Hon’ble Supreme Court, in Dharani Sugars and Chemicals Ltd v Union of India and Others, on 02 April 2019 held the constitutional validity of Ss. 35AA and 35AB of the Banking Regulations Act, 1949 (the Banking Regulation Act) and also held that the RBI circular of 12.02.2018 directing banking and non-banking companies to initiate action under the Insolvency and Bankruptcy Code 2016 (the Insolvency Code) as invalid being violative of Section 35AA of the said Act and hence action under the said circular shall fail.
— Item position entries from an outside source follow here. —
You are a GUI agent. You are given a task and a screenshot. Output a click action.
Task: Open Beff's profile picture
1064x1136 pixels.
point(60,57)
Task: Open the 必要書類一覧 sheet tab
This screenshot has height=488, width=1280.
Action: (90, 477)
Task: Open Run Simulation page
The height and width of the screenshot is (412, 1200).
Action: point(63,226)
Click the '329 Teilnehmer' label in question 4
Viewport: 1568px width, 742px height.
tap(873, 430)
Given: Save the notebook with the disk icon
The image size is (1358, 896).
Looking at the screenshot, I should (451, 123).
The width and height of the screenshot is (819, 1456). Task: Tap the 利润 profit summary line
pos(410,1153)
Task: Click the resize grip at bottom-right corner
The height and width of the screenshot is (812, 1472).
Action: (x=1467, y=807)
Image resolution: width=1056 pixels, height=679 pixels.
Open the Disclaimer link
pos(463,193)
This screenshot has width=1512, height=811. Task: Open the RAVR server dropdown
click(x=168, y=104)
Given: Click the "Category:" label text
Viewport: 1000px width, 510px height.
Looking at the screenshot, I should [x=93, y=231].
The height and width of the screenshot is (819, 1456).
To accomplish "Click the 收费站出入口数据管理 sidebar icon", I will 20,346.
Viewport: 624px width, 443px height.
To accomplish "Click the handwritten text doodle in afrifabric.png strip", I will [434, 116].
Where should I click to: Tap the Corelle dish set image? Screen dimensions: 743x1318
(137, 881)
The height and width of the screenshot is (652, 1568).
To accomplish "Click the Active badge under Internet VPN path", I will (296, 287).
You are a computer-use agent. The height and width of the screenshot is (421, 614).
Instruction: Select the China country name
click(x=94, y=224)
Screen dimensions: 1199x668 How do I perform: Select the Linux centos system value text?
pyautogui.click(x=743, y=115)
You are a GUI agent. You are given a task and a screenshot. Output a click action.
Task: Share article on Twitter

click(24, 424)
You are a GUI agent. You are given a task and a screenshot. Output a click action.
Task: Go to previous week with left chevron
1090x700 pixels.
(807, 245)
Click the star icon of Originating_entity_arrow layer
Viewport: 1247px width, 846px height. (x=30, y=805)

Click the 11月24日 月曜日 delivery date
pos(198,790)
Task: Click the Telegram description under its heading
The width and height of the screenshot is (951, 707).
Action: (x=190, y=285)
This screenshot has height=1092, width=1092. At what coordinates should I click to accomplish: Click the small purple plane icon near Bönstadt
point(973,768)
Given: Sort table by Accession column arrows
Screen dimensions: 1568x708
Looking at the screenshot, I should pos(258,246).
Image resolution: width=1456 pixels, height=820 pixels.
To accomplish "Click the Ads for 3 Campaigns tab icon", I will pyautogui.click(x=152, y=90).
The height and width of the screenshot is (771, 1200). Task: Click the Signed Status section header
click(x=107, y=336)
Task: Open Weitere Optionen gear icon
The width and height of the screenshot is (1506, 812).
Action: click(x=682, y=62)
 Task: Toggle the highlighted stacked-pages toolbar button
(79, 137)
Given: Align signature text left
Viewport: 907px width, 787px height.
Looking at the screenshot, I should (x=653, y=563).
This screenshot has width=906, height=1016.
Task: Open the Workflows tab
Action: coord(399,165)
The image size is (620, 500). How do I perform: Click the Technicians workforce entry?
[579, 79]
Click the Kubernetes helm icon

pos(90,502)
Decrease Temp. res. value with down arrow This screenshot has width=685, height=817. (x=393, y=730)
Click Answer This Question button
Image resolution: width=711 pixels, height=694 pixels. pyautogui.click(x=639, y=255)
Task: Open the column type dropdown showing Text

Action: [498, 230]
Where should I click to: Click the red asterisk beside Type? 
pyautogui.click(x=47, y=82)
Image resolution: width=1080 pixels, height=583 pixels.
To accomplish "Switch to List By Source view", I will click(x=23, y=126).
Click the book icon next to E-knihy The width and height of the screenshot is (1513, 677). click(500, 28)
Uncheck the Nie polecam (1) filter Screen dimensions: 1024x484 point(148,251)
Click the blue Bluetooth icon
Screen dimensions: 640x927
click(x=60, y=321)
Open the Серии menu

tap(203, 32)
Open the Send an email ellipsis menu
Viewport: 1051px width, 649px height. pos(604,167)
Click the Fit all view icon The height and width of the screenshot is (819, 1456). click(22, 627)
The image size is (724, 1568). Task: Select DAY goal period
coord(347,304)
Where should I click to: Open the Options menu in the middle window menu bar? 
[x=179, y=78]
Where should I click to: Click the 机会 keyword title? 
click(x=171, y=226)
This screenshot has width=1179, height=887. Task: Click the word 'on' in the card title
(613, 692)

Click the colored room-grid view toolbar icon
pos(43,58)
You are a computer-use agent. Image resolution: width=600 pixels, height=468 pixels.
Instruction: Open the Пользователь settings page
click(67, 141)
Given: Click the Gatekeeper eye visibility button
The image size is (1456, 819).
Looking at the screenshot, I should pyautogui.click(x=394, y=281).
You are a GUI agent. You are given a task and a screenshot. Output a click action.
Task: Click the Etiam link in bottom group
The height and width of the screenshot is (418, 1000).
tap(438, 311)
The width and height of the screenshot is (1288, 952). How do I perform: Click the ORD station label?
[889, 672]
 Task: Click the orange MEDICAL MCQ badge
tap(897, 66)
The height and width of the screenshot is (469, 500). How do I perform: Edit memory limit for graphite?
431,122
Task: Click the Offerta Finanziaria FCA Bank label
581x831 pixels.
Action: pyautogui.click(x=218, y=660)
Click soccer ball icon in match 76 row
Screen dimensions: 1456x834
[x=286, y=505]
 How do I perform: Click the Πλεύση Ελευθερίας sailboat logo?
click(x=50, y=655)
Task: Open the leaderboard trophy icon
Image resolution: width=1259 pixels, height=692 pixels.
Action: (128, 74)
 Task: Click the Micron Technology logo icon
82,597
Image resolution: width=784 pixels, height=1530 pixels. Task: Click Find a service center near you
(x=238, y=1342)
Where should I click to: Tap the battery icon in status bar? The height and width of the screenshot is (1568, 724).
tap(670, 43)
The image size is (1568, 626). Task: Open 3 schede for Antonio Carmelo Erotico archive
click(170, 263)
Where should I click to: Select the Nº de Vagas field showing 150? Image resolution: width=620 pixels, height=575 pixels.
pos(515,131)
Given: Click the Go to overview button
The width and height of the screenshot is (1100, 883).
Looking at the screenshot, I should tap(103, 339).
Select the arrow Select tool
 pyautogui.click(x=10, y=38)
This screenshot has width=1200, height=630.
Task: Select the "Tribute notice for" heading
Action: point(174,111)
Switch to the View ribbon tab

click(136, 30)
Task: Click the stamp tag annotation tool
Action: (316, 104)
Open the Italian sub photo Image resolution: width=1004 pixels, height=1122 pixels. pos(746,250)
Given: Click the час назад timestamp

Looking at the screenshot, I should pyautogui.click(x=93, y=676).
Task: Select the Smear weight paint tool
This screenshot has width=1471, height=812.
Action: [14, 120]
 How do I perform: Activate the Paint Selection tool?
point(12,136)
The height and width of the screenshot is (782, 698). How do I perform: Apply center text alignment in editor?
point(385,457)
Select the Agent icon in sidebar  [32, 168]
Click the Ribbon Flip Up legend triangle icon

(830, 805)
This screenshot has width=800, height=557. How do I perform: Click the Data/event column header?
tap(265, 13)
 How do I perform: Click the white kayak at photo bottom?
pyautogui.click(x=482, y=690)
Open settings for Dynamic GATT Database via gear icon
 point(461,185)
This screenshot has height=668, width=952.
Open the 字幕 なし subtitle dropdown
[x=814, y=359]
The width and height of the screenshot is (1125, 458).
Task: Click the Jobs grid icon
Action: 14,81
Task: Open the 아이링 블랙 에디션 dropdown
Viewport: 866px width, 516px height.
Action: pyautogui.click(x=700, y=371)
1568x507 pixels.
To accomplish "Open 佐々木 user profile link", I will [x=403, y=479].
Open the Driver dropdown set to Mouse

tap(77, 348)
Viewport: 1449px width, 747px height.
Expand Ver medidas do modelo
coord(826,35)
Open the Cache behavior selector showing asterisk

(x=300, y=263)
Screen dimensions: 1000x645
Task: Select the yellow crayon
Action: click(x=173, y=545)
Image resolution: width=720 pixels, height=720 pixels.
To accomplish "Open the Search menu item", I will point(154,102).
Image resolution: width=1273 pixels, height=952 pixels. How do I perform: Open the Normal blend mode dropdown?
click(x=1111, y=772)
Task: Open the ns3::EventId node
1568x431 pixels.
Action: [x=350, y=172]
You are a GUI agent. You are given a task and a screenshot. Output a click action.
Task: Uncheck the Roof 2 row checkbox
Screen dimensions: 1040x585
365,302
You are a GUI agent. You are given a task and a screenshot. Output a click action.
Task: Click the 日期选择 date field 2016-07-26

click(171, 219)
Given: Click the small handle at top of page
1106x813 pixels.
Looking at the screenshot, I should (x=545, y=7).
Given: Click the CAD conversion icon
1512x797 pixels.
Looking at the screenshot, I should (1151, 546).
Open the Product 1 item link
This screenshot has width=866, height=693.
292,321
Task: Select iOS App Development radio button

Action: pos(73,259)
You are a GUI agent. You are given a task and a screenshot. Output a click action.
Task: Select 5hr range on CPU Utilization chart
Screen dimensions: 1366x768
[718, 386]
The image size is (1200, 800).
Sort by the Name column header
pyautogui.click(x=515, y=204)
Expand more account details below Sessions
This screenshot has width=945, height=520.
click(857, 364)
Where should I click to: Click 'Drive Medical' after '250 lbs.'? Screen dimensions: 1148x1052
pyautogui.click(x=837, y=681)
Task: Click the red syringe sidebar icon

Here is the brief analysis of the said judgement.
The Banking Regulation (Amendment) Ordinance, 2017 introduced Sections 35AA and 35AB as amendments to the Banking Regulation Act on 04.05.2017. The same reads as under:
“35AA. The Central Government may by order authorise the Reserve Bank to issue directions to any banking company or banking companies to initiate insolvency resolution process in respect of a default, under the provisions of the Insolvency and Bankruptcy Code, 2016.
Explanation. – For the purposes of this section, “default” has the same meaning assigned to it in clause (12) of section 3 of the Insolvency and Bankruptcy Code, 2016.
35AB. (1) Without prejudice to the provisions of section 35A, the Reserve Bank may, from time to time, issue directions to the banking companies for resolution of stressed assets.
(2) The Reserve Bank may specify one or more authorities or committees with such members as the Reserve Bank may appoint or approve for appointment to advise banking companies on resolution of stressed assets.”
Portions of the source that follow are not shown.